__ARTICLE__:
[Begin]

OK, this one has been a long time coming. As soon as I received my copy, I went away for a couple of weeks and didn’t get a chance to play it until recently so everyone has probably already finished the game long before me but I would be amiss to not give this great game a post on its own. I should have really done one for Metal Gear Rising too. Those 2 games are easily my fave games of this year and I predict they will still be near the top come the years end!
At the very least, I don’t think I need to do much explaining about this game. Infinite is the next game from the people who brought us the amazing Bioshock back in 2007 and, while another team gave us a direct sequel to bioshock which was set in the same world, infinite is considered by many to be the “true” sequel to the underwater adventure game.
In Bioshock Infinite, you play as Booker DeWitt, a guy with a rather shady past and an even shadier present. Seems he’s gotten himself into some trouble and has been hired by some people to find a girl named Elizabeth and take her to New York. If he does so, his debts will be cleared. The game starts off very much like Bioshock in that you find yourself at a lighthouse and, once you reach the device inside, you’re transported to another world. But in this case, instead of going underwater, you’re shot up into the sky and find a city up there called Columbia. Columbia is basically an american history lesson as it’s modelled after the country at the turn of the 20th century. The rich/poor divide is huge, racial segregation is the norm, work laws are practically non-existent… Basically it’s paradise if you’re a rich white man and, well, not if you’re anyone else. It is kinda interesting when you remember that, unlike Rapture, which was more of an experiment and a look into the nature of human beings in general, Columbia is full of things which happened! You can look into your history books and see all of it. And it’s not just stuff like wounded knee or the boxer rebellion (incidentally, at the risk of sounding racist, the Chinese at the turn of the 20th Century were basically screwed over multiple times. Blacks may call back on injustices and whatnot but the chinese had it just as bad, if not worse. They may not have been taken from their homes and used as cheap labour, but their homes were simply taken too and the people were treated as 2nd rate citizens in their own country. Heck, the British made a huge chunk of southern china into drug addicts to get them to work on their opium farms! It’s no wonder that the current China is so cold and near hostile to pretty much every other country out there!) but the whole culture of Columbia.

[End]

__LISTING__:
[Begin]

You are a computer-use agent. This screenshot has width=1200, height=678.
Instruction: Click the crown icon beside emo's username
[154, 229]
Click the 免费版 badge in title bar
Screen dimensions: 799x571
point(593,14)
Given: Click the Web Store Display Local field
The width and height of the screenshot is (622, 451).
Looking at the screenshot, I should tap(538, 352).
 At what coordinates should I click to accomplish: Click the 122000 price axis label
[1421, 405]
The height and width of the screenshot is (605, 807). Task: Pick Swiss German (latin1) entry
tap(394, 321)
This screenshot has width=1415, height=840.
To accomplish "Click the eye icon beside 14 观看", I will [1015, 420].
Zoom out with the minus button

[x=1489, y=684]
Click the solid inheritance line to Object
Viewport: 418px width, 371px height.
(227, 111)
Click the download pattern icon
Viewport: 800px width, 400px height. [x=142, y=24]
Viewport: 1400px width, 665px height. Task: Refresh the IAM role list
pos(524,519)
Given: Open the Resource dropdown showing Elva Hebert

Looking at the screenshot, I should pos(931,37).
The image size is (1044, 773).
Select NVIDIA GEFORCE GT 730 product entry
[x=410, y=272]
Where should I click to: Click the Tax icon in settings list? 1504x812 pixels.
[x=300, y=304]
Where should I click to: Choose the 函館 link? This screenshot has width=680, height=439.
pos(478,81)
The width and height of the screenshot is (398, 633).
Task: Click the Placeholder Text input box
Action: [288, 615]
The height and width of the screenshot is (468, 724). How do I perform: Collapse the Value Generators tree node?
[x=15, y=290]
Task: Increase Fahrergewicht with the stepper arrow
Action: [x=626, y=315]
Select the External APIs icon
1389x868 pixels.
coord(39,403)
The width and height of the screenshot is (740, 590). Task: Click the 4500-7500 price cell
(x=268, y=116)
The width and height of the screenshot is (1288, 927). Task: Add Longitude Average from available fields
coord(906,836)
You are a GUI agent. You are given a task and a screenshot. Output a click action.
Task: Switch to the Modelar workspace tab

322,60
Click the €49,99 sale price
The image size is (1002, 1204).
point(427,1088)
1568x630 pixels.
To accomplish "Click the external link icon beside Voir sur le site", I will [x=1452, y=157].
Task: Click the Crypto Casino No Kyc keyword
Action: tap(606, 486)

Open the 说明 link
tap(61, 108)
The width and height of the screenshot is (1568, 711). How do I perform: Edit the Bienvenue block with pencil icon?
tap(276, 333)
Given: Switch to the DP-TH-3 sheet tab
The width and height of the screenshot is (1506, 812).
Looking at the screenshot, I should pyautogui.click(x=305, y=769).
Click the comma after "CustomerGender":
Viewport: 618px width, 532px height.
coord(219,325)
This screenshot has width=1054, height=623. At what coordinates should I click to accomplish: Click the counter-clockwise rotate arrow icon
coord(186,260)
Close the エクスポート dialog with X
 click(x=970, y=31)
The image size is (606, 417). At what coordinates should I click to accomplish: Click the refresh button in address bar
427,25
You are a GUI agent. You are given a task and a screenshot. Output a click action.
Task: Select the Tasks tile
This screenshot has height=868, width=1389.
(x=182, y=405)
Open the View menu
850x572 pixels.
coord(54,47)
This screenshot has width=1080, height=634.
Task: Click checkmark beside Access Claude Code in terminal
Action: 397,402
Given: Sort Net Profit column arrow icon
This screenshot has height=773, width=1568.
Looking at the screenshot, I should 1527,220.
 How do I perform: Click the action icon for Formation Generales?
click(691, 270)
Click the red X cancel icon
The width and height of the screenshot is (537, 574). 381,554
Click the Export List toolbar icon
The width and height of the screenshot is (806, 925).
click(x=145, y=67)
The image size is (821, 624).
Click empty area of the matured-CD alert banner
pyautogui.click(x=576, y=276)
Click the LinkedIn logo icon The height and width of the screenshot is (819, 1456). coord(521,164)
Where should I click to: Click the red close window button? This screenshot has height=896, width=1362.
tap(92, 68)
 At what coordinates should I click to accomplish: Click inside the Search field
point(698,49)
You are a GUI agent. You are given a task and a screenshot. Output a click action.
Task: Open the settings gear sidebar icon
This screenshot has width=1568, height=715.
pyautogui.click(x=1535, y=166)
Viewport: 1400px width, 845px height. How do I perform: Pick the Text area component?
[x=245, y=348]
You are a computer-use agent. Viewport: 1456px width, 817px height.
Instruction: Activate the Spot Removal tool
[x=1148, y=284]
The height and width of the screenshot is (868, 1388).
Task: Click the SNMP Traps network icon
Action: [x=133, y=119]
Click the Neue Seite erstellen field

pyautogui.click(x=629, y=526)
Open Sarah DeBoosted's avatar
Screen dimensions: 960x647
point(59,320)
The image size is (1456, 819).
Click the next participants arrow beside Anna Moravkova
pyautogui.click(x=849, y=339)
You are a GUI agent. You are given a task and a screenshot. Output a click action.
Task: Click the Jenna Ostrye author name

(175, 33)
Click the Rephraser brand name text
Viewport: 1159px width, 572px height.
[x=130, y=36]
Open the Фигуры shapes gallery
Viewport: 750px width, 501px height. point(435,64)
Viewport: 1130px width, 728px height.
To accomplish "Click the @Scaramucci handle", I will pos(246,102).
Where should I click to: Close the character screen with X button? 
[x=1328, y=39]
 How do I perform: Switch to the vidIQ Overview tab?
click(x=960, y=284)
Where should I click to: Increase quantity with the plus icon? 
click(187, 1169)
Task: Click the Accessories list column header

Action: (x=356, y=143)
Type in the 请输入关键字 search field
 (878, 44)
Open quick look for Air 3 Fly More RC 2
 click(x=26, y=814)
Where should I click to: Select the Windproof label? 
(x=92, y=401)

[End]

__EXERCISE SET__:
a – Return the rows unchanged, everything from the one containing "Viewport: 1400px width, 665px" down to the one containing "tap(276, 333)", including both of those rows.
b – Pick up the Bioshock Infinite post where it stops and keep writing.

__OUTPUTS IN ORDER__:
a –
Viewport: 1400px width, 665px height. Task: Refresh the IAM role list
pos(524,519)
Given: Open the Resource dropdown showing Elva Hebert

Looking at the screenshot, I should pos(931,37).
The image size is (1044, 773).
Select NVIDIA GEFORCE GT 730 product entry
[x=410, y=272]
Where should I click to: Click the Tax icon in settings list? 1504x812 pixels.
[x=300, y=304]
Where should I click to: Choose the 函館 link? This screenshot has width=680, height=439.
pos(478,81)
The width and height of the screenshot is (398, 633).
Task: Click the Placeholder Text input box
Action: [288, 615]
The height and width of the screenshot is (468, 724). How do I perform: Collapse the Value Generators tree node?
[x=15, y=290]
Task: Increase Fahrergewicht with the stepper arrow
Action: [x=626, y=315]
Select the External APIs icon
1389x868 pixels.
coord(39,403)
The width and height of the screenshot is (740, 590). Task: Click the 4500-7500 price cell
(x=268, y=116)
The width and height of the screenshot is (1288, 927). Task: Add Longitude Average from available fields
coord(906,836)
You are a GUI agent. You are given a task and a screenshot. Output a click action.
Task: Switch to the Modelar workspace tab

322,60
Click the €49,99 sale price
The image size is (1002, 1204).
point(427,1088)
1568x630 pixels.
To accomplish "Click the external link icon beside Voir sur le site", I will [x=1452, y=157].
Task: Click the Crypto Casino No Kyc keyword
Action: tap(606, 486)

Open the 说明 link
tap(61, 108)
The width and height of the screenshot is (1568, 711). How do I perform: Edit the Bienvenue block with pencil icon?
tap(276, 333)

b –
Anyway, the game has you running around, finding Elizabeth while avoiding the police as you’ve been outed as an outsider and dangerous element and once you find Elizabeth, you gotta find a way out of columbia! While trying to avoid spoilers, that’s pretty much the game in a nutshell. You get the regular assortment of weapons and also “vigors” which work in the same manner as plasmids from Bioshock. One new addition is the skyhook, a special device which allows you to perform incredibly violent and graphic executions on enemies as well as ride Tram lines around Columbia to reach higher areas. One other change is the addition of Elizabeth. Once you find her, she becomes a persistant character who helps you out in situations and never gets in your way. She’s also central to the plot in more ways than you first think!
So, how was the game?
- Elizabeth – Like it or not, she is the single largest “make-or-break” element of the game. How you view her as a part of the game will have a huge sway on whether or not you enjoy it! Luckily for me, I found her to be brilliantly done. A persistent NPC who feels almost alive and never gets in your way. We’ve come a long way since Goldeneye on the N64 and Nataliya… She also saved my ass more than a few times with a conveniently timed health item. Eurogamer tried to convince us that Eleanor from Bioshock 2 was actually a better character than Elizabeth but there’s a major caveat: Eleanor only appeared near the end of the game while Elizabeth was your constant companion. It’s easy to appear more interesting when you’re not around for us to see what you can do!
- SkyHook – It’s way too much fun flying around on the beams spraying death to the enemy units below.
- The plot – Overall, most of the plot was very cleverly written and the game did a good job showing the dark nature of human beings, particularly with Fitzroy who, at the start, when she and her allies were being oppressed and fighting a losing battle, seemed just and in the right actually turns out to be no better than the people she was fighting against once she gained the means to fight back. In fact, she may have been worse. Having said that…
- The Plot – Ultimately, when you have a plot which runs on the idea of multiple dimensions, time travel and whatnot, the level of paradoxes can become unbearable. By the end of the game, my head hurt more than when I watched the movie “Looper” and trust me, my head hurt plenty when trying to make sense of the time travel in that film!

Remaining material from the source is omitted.